#### Problem details
Quote the records below word for word, starting with the line that contains "This screenshot has width=1109, height=673." and going on through the line that contains "This screenshot has width=511, height=403.", both included.

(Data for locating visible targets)
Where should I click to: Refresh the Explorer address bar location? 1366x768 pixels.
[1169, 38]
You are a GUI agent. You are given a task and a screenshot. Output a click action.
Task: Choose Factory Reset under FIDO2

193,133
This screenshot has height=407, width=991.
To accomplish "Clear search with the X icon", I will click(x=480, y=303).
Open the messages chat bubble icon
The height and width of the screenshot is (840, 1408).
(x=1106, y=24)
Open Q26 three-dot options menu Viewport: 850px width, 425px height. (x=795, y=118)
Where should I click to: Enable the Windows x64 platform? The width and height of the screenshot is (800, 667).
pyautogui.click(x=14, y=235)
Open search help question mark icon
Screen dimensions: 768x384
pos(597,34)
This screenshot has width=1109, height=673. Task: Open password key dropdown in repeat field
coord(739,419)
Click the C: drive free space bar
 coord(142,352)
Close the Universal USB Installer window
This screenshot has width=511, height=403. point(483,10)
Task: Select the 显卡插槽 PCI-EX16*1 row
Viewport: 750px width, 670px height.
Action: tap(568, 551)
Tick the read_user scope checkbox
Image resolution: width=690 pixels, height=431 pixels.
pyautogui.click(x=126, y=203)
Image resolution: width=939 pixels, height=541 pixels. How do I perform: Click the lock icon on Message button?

#### Written solution
This screenshot has width=1109, height=673. Task: Open password key dropdown in repeat field
coord(739,419)
Click the C: drive free space bar
 coord(142,352)
Close the Universal USB Installer window
This screenshot has width=511, height=403. point(483,10)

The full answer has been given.